Feyerabend (Método) – Científica ou mítica, toda teoria tende a tornar-se fixa num sistema rígido

P. Feyerabend. Contra o método

Para entender isso, basta considerar o mito da bruxaria e da possessão demoníaca que dominou todo o pensamento social dos séculos XV, XVI e XVII no continente europeu. As ideias de base desse mito foram introduzidas por teólogos que queriam dar uma explicação unificada a fenômenos estranhos e bastante assustadores, e fornecer com isso um guia para a ação ante esses fenômenos. Algumas das ideias de base estavam em acordo com os preconceitos comuns e foram aceitas por largos segmentos da população. No momento em que a mania dos feitiços chegou ao auge, o mito tornara-se um sistema complexo de explicações flanqueado por inúmeras hipóteses auxiliares destinadas a descobrir casos particulares. Ele atingiu facilmente uma alto grau de confirmação. Fora ensinado durante muito tempo; seu conteúdo era imposto pelo medo, pelos preconceitos, pela ignorância, assim como por um clero invejoso e cruel. Suas ideias penetravam a linguagem mais comum, contaminando todos os modos de pensamento e inúmeras decisões importantíssimas para a vida humana. Ele fornecia modelos que explicavam qualquer acontecimento concebível — concebível, quero dizer, para quem o havia aceito. […]

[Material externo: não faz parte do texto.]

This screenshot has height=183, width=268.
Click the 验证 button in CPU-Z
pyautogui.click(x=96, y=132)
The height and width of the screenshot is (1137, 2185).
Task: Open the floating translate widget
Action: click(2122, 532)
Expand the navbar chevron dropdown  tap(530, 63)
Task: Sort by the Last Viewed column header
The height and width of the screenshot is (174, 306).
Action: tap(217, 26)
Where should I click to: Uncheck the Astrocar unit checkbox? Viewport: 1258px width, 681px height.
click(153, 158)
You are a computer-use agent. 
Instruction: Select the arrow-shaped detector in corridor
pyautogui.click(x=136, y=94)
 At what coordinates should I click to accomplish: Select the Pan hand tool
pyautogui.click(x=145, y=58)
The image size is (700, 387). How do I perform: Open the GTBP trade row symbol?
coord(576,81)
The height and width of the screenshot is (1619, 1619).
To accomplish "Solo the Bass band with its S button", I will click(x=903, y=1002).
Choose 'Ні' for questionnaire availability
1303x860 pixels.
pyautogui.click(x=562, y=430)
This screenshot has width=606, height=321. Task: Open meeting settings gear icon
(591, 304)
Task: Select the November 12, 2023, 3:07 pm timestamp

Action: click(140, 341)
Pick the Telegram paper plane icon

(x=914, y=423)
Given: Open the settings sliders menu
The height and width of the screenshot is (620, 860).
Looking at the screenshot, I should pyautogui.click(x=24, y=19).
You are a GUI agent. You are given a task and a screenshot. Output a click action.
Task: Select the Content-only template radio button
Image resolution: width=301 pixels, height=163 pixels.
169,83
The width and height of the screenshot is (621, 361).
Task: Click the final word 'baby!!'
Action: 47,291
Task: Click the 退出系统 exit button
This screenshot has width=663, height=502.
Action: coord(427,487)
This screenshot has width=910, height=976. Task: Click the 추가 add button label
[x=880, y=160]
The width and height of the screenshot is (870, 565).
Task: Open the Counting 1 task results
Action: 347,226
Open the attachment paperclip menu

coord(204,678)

Também os resultados de observação pregavam a favor do mito, pois eram formulados nos termos dele, sem outra formulação possível no horizonte. Parecia que a verdade finalmente fora encontrada. Ao mesmo tempo, é evidente que todo contato com o mundo fora perdido e que a estabilidade assim conquistada do simulacro de uma verdade absoluta manifestando-se simultaneamente no pensamento e na percepção não era senão o resultado de um conformismo absoluto. Pois como poderíamos testar, aperfeiçoar os princípios fundamentais de uma teoria que é construída de tal sorte que todo acontecimento concebível pode Ser descrito em seus termos e toda dificuldade pode ser explicada a partir de seus princípios? A única maneira de sondar tal teoria seria compará-la com outra, também genérica – mas um procedimento assim estava excluído desde o início. O mito não tem então nenhuma pertinência objetiva; ele continua a existir somente através do esforço da comunidade dos fieis e de seus guias, sejam eles padres ou prêmios Nobel.